金木犀は咲かないし蝉もいない。

そんな土地に私は住んでいる。
同じ東北の中でこんなに違いがあるなんて思っていなかった。そのことに気がついたのはこの土地に住んで3年くらい経った頃だった。
仕事の都合で住む場所を転々としている私には帰りたい、住みたい場所がある。
生まれ育った場所ではない。私は子供の頃から親の仕事の都合で転校が多かったため地元と呼べる地元はあまりないように感じる。

5年前、これも仕事の関係で1年半だけ住んだ土地がとても肌に合い呼吸がしやすいと思った。夏には街中に七夕飾りを飾るその土地が。

最初に裏切ったのは私の方だった。突然彼に「結婚するから」と告げ仕事を辞めた。
彼に初めて会った時、きっと私は好きになっていたんだと思う。彼のことが頭から離れず、彼のことを考えるとずっと鼓動が激しくなった。
それまで25年間そんな体験をしたことがなかったから、これはきっと恐怖心からくるものなんだと思っていた。彼はただの憧れの存在で、私のような存在に興味を示すようなことなどありえるはずがないと、なぜかそう確信的に思っていた。今思えば本当になぜそこまで確信があったのかはわからない。きっと私は自分の考えを過信しすぎていたのだと思う。
自分が周囲にとってどのような立ち位置にいるのか、どのくらいの影響力があるのかより客観的に見られるようになったのはここ1年位のことだ。30年も生きてきてようやく。そのせいでおそらくたくさんの人を傷つけてきたに違いない。いちばん私のそばにいてくれている夫ももれなく。

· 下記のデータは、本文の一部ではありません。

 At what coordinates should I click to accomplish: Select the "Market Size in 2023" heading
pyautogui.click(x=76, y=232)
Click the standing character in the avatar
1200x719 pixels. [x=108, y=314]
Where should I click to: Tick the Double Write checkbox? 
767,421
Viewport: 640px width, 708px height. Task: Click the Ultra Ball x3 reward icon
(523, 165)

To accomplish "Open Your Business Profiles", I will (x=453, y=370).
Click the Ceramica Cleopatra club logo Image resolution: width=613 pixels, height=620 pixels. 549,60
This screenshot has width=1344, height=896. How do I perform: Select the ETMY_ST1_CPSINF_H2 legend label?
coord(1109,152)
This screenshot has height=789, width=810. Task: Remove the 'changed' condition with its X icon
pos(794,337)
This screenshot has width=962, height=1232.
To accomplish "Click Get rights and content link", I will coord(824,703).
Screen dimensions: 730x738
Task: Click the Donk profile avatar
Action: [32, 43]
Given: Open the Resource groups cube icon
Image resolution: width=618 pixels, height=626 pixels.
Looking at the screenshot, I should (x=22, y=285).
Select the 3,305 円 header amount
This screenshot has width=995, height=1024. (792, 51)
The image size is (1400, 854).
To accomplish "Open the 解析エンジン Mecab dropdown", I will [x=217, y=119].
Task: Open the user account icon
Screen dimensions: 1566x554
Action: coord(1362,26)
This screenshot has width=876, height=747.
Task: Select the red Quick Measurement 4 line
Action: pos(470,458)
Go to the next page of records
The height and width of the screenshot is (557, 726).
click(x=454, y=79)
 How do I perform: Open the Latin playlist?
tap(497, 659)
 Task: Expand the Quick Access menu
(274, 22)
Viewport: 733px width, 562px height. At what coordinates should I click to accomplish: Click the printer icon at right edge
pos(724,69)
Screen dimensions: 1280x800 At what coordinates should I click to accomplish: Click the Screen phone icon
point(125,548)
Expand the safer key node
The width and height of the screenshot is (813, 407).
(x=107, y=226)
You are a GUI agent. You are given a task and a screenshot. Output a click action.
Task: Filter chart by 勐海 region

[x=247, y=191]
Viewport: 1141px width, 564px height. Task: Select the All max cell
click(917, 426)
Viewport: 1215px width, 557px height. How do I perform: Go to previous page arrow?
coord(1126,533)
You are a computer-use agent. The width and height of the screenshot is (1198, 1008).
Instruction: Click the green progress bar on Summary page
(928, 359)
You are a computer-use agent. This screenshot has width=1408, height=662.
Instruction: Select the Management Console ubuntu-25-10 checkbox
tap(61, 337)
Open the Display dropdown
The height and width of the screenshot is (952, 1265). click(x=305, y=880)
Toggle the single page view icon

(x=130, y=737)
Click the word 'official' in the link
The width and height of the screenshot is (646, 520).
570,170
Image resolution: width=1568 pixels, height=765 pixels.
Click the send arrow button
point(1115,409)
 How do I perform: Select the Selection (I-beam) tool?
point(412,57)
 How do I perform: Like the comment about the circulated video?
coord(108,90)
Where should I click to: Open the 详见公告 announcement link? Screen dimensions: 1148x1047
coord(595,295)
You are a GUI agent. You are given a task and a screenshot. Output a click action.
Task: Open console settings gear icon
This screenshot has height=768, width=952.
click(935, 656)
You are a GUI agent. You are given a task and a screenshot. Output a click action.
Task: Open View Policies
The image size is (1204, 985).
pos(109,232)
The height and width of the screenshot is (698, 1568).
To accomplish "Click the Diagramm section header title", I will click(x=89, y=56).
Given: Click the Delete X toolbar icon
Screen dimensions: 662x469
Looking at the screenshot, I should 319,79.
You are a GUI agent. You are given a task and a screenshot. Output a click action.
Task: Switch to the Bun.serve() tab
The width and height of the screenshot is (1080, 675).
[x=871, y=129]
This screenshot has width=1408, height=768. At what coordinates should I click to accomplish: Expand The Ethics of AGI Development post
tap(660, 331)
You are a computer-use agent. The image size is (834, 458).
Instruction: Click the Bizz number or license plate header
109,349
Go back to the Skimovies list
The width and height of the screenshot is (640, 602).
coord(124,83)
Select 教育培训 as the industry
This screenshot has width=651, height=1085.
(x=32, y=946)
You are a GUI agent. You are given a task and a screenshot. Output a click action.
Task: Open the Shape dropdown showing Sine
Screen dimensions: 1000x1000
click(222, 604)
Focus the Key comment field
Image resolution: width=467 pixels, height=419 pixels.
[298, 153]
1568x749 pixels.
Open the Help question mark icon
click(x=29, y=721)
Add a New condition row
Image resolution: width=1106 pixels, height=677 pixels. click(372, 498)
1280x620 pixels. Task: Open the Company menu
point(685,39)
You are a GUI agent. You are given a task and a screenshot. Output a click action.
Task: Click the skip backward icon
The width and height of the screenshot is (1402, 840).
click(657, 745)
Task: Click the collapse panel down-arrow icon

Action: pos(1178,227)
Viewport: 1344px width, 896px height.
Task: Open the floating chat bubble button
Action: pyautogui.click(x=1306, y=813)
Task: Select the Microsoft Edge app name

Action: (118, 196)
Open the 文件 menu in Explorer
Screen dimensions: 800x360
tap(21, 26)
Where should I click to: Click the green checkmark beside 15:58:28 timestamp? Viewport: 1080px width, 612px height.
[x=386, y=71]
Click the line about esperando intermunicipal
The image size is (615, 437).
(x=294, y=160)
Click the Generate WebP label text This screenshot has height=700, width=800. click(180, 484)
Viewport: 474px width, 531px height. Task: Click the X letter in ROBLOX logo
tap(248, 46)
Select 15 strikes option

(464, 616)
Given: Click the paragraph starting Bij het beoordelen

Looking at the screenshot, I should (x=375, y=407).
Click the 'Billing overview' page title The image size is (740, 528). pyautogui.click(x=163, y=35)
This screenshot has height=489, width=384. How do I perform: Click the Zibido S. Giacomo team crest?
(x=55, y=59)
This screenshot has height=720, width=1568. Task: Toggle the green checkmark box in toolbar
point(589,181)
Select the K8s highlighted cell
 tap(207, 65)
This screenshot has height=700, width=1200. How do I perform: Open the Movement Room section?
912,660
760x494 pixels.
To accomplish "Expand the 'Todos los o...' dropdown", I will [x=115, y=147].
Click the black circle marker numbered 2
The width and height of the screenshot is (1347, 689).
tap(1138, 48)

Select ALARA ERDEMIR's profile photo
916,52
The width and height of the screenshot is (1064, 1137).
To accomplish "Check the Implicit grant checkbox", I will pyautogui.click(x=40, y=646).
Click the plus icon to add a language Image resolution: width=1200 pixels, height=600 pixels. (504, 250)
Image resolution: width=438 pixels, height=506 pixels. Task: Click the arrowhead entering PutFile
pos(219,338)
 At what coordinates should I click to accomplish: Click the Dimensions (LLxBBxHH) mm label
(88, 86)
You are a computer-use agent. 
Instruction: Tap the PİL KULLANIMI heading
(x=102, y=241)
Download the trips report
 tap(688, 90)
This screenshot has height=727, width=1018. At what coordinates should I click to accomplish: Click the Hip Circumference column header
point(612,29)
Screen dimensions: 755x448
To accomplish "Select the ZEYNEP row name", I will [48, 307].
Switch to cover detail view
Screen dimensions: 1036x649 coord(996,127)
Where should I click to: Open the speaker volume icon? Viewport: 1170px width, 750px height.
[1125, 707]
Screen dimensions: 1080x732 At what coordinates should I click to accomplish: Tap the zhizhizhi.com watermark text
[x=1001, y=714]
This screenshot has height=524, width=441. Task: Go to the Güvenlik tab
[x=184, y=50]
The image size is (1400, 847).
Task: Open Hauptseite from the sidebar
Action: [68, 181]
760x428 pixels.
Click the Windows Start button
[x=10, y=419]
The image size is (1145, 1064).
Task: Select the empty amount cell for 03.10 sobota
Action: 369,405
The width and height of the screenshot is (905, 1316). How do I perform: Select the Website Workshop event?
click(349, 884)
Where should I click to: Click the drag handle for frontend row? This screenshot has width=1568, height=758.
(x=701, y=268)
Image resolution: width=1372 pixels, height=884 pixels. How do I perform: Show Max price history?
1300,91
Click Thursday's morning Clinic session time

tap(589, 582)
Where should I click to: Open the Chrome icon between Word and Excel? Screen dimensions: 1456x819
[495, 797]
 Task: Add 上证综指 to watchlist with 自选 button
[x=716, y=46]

私が結婚を期に仕事を辞めてから1年位経った頃か、彼に子供が産まれて結婚したことを知った。彼に付き合っている人がいることすら知らなかった、私達はそのくらいの関係性だった。
仕事を辞めてからも、彼を含めた仲のいいメンバーで時々集まったりしていて、その時も一切付き合っている人の話など上がらなかったから、ひどくショックを受けたことを覚えている。当たり前にあり得た可能性なのに、自分のことは棚に上げて、ひどくショックを受けた自分に動揺してしまった。
無自覚的に自分ばかり美味しい思いができていると思っていたが、そうではなかったということに対するショックだったのかもしれない。

正直に話すと、私と彼はずっと不思議な関係で続いている。私が仕事を辞めてからずっと、今日に至るまでほぼ毎日連絡を取り合っている。ある時期にはほぼ毎日1時間以上電話をすることもあった。あの日から今日までに、彼にはもうひとり子供が産まれた。

誰かの犠牲の上に成り立つしあわせは、幸せじゃない。綺麗事でもそう思う私はここから先へと足を踏み入れることはできず、一生この寂しさと生きていくんだと思う。

何度も自分が楽になるために彼との連絡を断ち切ろうとした。でもその度に、連絡が取れないのは寂しいと言う彼がかわいそうで断ち切ることはできなかった。
そして今では連絡をするのをやめようとすら思わなくなった。

時はどんどん流れていく。私の気持ちが前に進めなくても。
気持ちを前や後ろに動かして、答えを出さなくてもいいのかもしれない。その気持はそのまま、置いておいてもいいだろうか。

金木犀の花は咲かずに、蝉は訪れず、あと少しで冬が始まる。